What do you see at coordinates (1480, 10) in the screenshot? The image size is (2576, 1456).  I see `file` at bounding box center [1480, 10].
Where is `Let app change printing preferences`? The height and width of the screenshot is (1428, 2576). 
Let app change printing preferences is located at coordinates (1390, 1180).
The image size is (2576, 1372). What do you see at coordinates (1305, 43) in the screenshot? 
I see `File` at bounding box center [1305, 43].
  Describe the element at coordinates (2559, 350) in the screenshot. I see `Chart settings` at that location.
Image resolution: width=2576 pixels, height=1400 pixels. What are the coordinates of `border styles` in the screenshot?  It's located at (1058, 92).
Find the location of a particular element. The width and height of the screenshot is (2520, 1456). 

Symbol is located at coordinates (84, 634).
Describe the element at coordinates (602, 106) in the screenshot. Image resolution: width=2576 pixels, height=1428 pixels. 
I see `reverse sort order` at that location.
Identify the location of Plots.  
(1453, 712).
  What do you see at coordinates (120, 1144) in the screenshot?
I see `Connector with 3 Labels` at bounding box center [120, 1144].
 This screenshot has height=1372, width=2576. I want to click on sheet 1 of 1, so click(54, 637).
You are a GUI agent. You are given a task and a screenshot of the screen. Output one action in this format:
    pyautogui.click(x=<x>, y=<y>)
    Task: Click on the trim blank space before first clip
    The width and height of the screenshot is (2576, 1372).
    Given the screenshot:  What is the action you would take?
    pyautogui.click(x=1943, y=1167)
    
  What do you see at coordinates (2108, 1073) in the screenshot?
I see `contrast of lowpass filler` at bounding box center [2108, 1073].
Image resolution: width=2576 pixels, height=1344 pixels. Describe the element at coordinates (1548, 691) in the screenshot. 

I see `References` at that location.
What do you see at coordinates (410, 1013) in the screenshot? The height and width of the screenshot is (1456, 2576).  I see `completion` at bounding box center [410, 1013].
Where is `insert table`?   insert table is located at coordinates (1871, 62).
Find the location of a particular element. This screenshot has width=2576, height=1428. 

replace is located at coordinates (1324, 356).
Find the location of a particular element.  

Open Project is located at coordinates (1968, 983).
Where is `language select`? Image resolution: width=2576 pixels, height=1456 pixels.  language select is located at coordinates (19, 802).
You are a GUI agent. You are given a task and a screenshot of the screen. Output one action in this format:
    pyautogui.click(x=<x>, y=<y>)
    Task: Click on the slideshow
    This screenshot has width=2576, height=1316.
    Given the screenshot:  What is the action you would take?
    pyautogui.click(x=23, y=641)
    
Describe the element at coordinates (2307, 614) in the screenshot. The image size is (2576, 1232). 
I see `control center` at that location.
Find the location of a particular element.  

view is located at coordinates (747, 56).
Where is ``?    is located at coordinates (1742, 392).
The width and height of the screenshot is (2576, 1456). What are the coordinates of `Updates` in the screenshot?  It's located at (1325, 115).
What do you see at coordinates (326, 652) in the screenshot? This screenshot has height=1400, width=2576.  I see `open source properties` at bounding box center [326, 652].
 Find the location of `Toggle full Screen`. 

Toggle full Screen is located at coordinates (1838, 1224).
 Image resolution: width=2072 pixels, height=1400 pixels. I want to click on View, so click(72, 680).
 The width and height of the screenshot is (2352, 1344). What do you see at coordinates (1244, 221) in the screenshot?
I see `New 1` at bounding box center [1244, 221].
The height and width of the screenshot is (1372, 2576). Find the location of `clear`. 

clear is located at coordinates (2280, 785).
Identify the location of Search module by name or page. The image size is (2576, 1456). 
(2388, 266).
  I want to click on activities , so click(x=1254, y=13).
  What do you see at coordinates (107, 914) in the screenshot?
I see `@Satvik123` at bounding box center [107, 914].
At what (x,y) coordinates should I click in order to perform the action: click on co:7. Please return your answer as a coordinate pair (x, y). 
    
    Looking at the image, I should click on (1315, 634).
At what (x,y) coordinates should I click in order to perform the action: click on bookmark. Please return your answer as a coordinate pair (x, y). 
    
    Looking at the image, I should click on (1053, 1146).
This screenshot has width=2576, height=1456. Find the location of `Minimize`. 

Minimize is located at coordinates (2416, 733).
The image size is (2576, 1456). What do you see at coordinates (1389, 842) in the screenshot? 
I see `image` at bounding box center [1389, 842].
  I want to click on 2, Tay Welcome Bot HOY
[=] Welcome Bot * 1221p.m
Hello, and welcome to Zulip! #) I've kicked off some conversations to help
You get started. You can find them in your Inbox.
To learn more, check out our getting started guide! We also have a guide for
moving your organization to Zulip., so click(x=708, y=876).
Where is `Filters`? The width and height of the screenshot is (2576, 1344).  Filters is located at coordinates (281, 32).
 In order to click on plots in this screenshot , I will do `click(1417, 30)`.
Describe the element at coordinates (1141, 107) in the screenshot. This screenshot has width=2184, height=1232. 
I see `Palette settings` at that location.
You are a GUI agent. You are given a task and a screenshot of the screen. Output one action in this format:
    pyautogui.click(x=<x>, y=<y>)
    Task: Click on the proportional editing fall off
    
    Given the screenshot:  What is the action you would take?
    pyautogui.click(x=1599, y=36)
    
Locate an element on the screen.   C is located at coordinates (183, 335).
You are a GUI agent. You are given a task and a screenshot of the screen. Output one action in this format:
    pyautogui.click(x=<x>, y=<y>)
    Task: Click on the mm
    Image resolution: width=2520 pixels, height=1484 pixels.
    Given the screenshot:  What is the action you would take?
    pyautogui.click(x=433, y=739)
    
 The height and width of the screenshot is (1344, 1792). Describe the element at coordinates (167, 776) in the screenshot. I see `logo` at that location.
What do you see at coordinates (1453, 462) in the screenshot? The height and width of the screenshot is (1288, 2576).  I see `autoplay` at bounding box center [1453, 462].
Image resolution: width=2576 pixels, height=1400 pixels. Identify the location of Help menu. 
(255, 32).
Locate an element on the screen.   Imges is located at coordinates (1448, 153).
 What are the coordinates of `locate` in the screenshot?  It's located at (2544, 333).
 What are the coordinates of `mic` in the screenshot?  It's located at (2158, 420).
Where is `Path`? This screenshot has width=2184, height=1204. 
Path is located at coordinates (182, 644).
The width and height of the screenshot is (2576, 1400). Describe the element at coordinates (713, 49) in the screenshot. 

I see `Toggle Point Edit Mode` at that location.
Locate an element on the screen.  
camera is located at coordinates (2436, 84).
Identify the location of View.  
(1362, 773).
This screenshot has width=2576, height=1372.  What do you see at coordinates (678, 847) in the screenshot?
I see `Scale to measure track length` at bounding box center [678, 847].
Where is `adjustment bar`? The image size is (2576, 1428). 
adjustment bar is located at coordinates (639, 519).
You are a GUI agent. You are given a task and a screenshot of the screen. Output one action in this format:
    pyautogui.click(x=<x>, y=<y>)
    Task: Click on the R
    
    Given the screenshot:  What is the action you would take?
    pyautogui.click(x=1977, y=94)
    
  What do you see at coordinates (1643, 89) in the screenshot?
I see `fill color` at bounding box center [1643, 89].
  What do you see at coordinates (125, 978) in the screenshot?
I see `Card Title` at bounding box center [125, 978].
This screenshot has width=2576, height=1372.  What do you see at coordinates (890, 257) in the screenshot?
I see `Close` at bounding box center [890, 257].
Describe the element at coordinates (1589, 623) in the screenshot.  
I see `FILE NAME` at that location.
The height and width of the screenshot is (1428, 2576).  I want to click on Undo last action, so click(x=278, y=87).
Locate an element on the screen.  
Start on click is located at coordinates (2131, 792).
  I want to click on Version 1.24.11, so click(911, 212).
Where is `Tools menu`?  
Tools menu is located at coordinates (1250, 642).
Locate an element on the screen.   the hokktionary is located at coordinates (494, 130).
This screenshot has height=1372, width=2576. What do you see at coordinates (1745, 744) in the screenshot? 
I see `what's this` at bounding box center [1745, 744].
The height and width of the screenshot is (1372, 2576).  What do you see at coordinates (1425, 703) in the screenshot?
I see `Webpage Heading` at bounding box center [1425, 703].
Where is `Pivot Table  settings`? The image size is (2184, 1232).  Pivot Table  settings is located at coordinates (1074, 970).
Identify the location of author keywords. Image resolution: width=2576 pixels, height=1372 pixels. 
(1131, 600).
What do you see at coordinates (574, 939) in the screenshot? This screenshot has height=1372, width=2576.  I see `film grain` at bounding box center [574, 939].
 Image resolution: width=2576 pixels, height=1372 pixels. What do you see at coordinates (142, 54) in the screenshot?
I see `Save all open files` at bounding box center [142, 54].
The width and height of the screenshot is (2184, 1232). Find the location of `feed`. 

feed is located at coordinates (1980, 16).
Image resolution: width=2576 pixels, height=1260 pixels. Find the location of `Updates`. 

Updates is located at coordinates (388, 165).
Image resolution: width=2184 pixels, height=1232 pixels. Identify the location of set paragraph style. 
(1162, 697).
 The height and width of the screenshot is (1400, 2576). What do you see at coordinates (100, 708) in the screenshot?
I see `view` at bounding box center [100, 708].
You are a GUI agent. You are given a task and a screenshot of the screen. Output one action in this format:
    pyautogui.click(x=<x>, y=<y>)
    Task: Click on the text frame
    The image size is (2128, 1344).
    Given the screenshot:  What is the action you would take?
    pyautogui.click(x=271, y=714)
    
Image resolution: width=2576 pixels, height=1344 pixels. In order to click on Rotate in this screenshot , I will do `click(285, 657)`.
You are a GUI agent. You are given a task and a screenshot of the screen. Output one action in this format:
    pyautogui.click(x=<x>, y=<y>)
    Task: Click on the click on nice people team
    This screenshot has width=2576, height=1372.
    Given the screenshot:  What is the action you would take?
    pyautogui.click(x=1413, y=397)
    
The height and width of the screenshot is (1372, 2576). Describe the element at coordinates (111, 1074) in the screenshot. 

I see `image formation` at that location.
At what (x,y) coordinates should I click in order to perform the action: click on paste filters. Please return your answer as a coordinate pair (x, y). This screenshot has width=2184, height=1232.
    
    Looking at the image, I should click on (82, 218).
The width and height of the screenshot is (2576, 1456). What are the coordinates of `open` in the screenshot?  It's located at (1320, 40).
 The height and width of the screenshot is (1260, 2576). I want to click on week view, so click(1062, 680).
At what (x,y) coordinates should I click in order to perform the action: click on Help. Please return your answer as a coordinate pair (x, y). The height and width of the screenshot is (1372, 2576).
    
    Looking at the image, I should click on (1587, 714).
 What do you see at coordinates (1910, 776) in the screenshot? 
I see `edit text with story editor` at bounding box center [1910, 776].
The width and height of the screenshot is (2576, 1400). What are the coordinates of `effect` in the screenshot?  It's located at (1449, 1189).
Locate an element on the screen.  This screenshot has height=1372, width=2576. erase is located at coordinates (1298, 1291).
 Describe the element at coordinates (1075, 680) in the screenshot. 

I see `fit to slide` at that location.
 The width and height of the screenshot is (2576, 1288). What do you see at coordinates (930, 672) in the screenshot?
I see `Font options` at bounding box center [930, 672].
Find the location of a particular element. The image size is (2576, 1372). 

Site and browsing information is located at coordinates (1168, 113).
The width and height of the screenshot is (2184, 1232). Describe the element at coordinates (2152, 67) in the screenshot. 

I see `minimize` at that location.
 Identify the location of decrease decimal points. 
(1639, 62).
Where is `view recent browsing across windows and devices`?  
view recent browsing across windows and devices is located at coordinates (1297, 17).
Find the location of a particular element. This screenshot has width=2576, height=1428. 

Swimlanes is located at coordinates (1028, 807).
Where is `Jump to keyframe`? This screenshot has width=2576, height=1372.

========

## Instructions for the task
Express the lines starting at the first line of the items and ending at the line containing "Describe the element at coordinates (2559, 350)" as a JSON list of strings, one string per line, with blank lines omitted.

## Written reply
[
  "What do you see at coordinates (1480, 10) in the screenshot? The image size is (2576, 1456).  I see `file` at bounding box center [1480, 10].",
  "Where is `Let app change printing preferences`? The height and width of the screenshot is (1428, 2576). ",
  "Let app change printing preferences is located at coordinates (1390, 1180).",
  "The image size is (2576, 1372). What do you see at coordinates (1305, 43) in the screenshot? ",
  "I see `File` at bounding box center [1305, 43].",
  "  Describe the element at coordinates (2559, 350) in the screenshot. I see `Chart settings` at that location."
]